The meanings given to terms defined herein shall be equally applicable to both the singular and plural forms of such terms.
ARTICLE II
CORPORATE GOVERNANCE
SECTION 2.1. Board Representation. (a) Subject to Sections 2.6 and 5.6(c), effective as of the Closing, the Board shall be comprised of nine (9) Directors of whom:
(i) four (4) shall be designees of the KKR Investor (such persons, the “KKR Investor Designees”);
(ii) four (4) shall be designees of the DLJMB Funds (such persons, the “DLJMB Funds Designees”, and together with the KKR Investor Designees, the “Institutional Stockholder Designees);
(iii) one (1) designee shall be the Chief Executive Officer of the Company in office from time to time (the “CEO Designee”), who shall initially be Xxxx Xxxxxx;
provided that each time an Institutional Stockholder together with its Affiliates acquires shares of Common Stock (either in one or multiple acquisitions or Transfers) that in the aggregate result in the Institutional Stockholder owning shares of Common Stock representing an additional 12.5% of the issued and outstanding shares of Common Stock, such Institutional Stockholder shall have the right to designate an additional Director and the number of Directors shall be increased by one. Prior to the completion of an IPO, Xxxx Xxxxxx shall be the Chairman of the Board throughout his tenure as Chief Executive Officer of the Company; provided that the Bylaws shall at all times during Xxxx Xxxxxx’x tenure as Chief Executive Officer and Chairman provide that each and any Director shall have the authority to call a special meeting of each of the Board and the Stockholders.
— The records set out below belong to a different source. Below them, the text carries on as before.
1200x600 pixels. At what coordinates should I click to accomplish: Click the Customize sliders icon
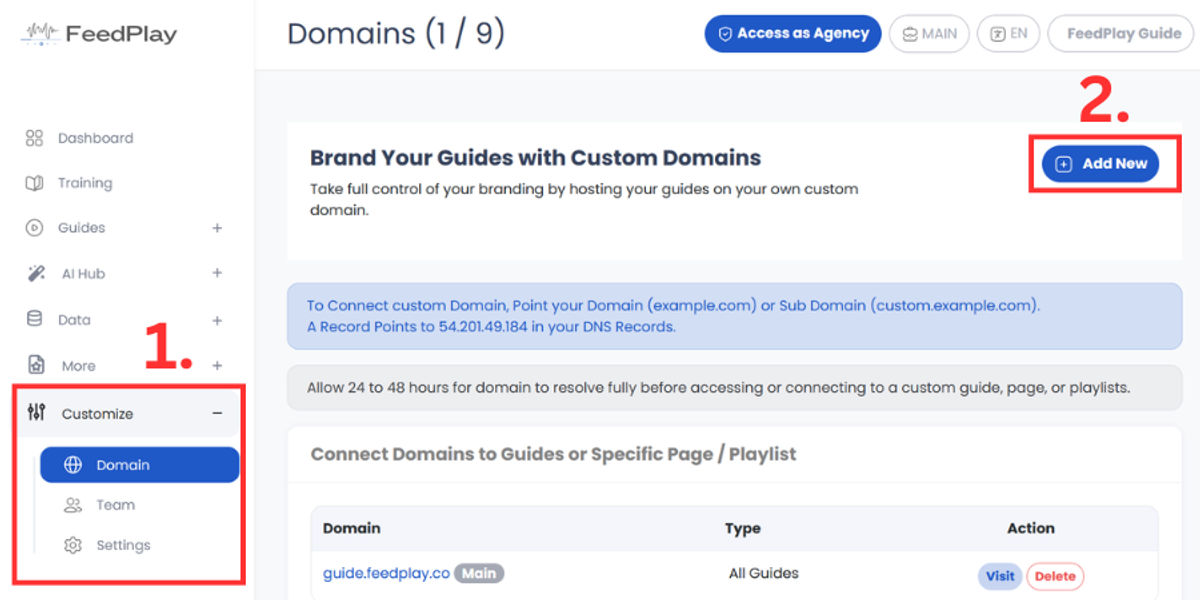click(37, 413)
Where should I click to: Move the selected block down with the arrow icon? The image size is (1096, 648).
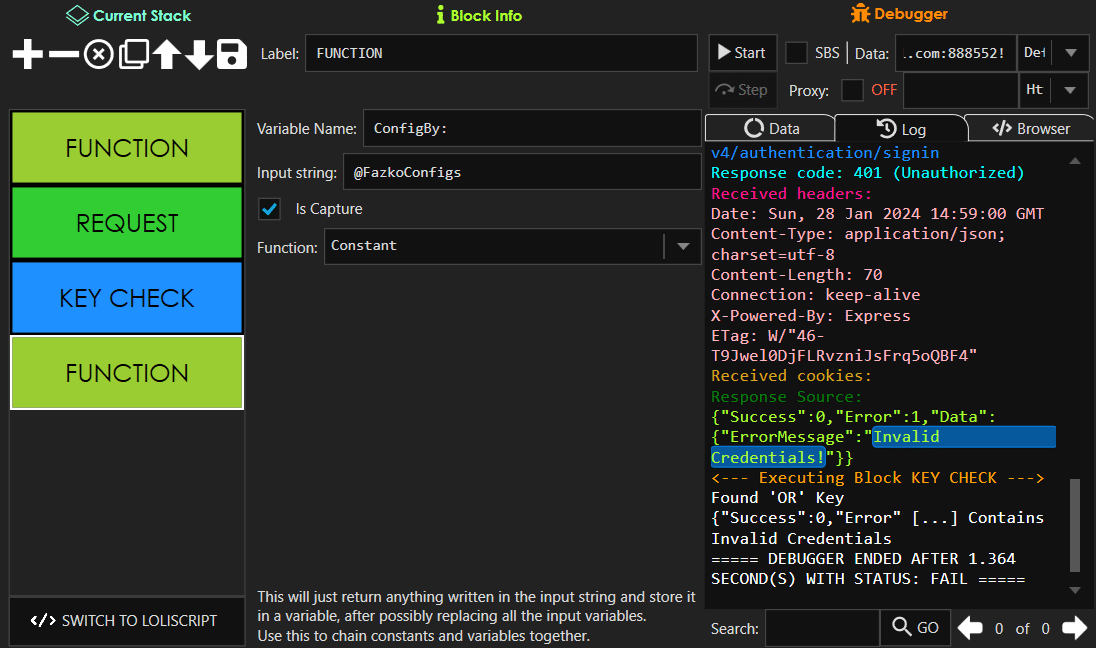[x=199, y=54]
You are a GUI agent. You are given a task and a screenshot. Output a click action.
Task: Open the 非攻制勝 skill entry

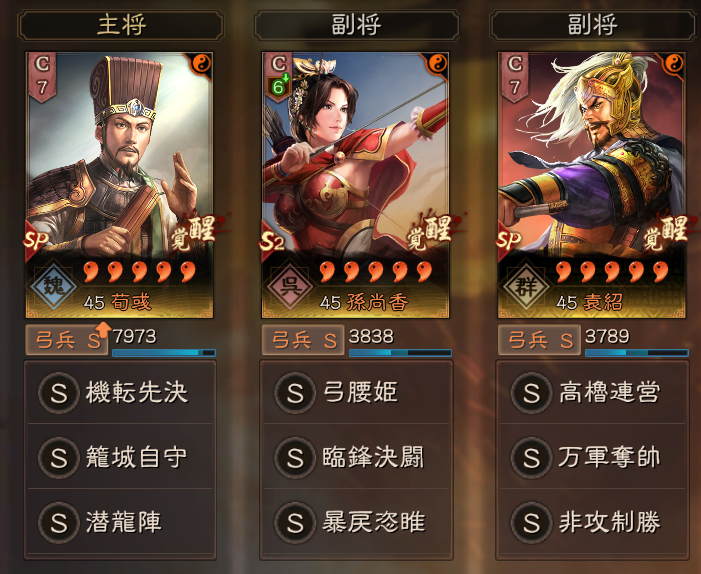[x=592, y=522]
(b) The Company and the Institutional Stockholders shall take such action as may be required under applicable law to cause the Board to consist of the number of Directors specified in clause (a).
(c) The Company agrees to include in the slate of nominees recommended by the Board the Institutional Stockholder Designees and the CEO Designee and to use its commercially reasonable efforts to cause the election of each such designee to the Board, including nominating such individuals to be elected as Directors as provided herein.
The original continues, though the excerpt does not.